RECORDS SUPPLIED:
——————

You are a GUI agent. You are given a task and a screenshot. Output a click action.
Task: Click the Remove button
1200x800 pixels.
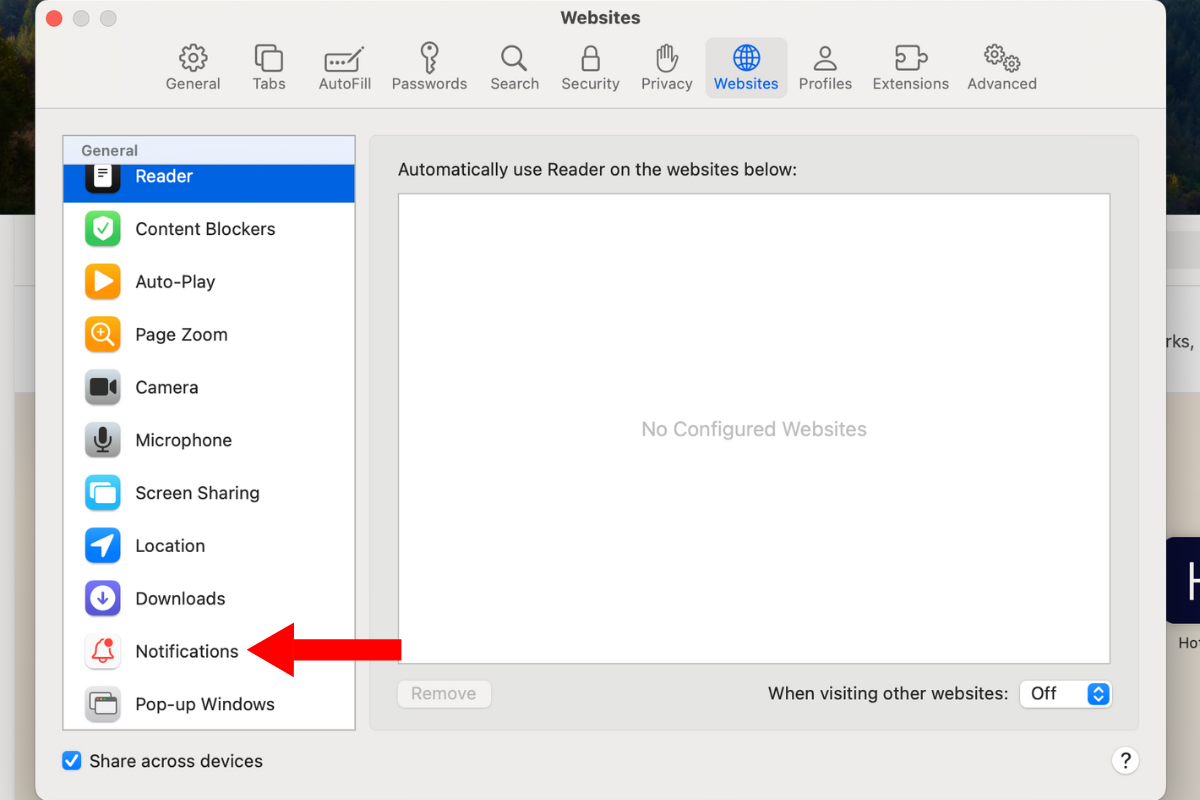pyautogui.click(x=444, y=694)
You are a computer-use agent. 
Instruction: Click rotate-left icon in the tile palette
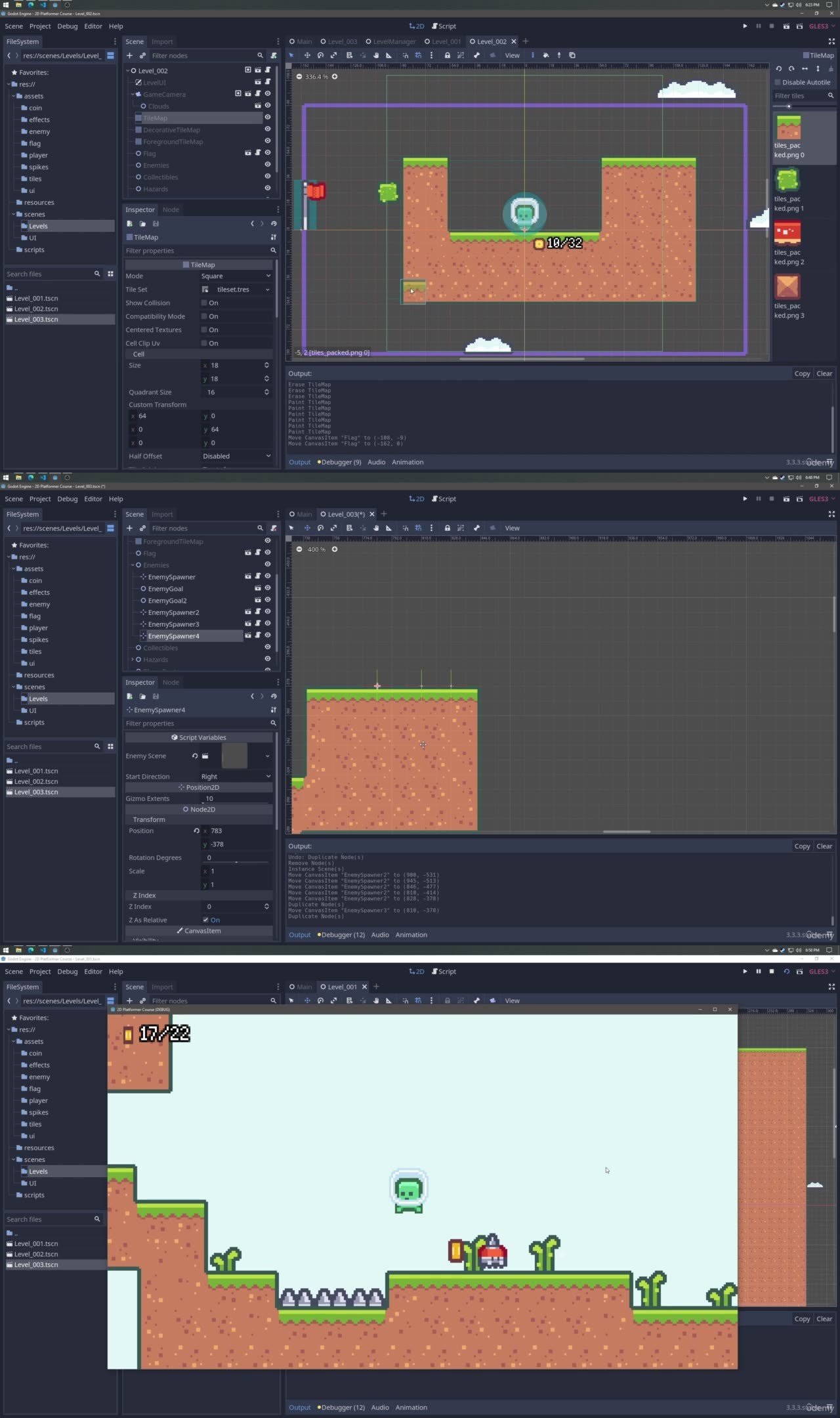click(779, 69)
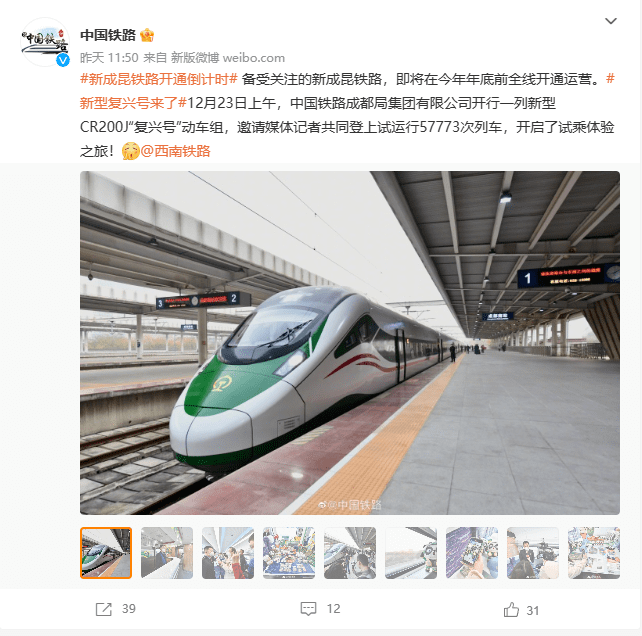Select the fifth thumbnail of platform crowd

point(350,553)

——————

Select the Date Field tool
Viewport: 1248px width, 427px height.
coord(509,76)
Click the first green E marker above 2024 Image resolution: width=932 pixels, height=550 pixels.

——————

TASK ITEM:
Show every line in the entries where the string "agent" occurs.

RESULT OF THIS EXERCISE:
You are a GUI agent. You are given a task and a screenshot. Output a click action.
You are a computer-use agent. 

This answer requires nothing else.